----- RECORDS PROVIDED -----
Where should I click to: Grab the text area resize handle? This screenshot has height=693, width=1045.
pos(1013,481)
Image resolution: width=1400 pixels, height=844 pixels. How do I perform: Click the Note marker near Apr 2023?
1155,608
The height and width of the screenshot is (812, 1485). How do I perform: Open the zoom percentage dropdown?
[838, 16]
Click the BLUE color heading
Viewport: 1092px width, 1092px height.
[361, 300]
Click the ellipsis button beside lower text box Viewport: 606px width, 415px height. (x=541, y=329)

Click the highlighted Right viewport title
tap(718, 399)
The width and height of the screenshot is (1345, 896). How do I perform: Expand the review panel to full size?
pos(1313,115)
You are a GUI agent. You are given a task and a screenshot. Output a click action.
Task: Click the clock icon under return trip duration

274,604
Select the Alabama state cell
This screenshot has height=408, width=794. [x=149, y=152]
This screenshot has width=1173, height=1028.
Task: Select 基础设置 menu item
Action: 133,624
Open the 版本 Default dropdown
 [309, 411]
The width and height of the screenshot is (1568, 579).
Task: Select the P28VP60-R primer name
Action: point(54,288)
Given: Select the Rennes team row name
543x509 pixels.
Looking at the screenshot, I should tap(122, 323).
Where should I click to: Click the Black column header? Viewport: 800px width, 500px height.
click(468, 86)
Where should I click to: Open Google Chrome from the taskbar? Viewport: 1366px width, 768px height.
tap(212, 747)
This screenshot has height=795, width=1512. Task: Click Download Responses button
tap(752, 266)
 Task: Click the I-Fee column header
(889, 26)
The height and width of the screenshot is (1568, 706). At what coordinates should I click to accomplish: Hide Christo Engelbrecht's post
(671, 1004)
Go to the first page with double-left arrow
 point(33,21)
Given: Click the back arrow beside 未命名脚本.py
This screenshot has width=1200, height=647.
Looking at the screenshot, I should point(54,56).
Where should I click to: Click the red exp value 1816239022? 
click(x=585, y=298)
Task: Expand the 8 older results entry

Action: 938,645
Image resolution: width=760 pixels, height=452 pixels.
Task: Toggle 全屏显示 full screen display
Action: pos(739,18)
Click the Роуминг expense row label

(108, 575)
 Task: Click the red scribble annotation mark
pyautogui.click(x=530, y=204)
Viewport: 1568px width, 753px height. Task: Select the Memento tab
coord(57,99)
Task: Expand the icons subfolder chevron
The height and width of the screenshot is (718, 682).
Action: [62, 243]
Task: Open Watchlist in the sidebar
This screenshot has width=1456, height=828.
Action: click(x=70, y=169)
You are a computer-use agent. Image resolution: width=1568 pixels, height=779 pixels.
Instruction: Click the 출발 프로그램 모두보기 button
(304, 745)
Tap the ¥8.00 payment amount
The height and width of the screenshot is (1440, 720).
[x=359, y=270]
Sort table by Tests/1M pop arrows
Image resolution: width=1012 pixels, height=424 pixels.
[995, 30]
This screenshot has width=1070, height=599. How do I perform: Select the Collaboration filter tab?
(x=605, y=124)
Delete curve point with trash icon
-----
### WHAT YOU ARE ASKED TO DO
Return exactly the lines from the line bearing "Where should I click to: Click the red" to the end of the records, inclusive of both; include no other lines.

### ANSWER TO THIS TASK
Where should I click to: Click the red exp value 1816239022? 
click(x=585, y=298)
Task: Expand the 8 older results entry

Action: 938,645
Image resolution: width=760 pixels, height=452 pixels.
Task: Toggle 全屏显示 full screen display
Action: pos(739,18)
Click the Роуминг expense row label

(108, 575)
 Task: Click the red scribble annotation mark
pyautogui.click(x=530, y=204)
Viewport: 1568px width, 753px height. Task: Select the Memento tab
coord(57,99)
Task: Expand the icons subfolder chevron
The height and width of the screenshot is (718, 682).
Action: [62, 243]
Task: Open Watchlist in the sidebar
This screenshot has width=1456, height=828.
Action: click(x=70, y=169)
You are a computer-use agent. Image resolution: width=1568 pixels, height=779 pixels.
Instruction: Click the 출발 프로그램 모두보기 button
(304, 745)
Tap the ¥8.00 payment amount
The height and width of the screenshot is (1440, 720).
[x=359, y=270]
Sort table by Tests/1M pop arrows
Image resolution: width=1012 pixels, height=424 pixels.
[995, 30]
This screenshot has width=1070, height=599. How do I perform: Select the Collaboration filter tab?
(x=605, y=124)
Delete curve point with trash icon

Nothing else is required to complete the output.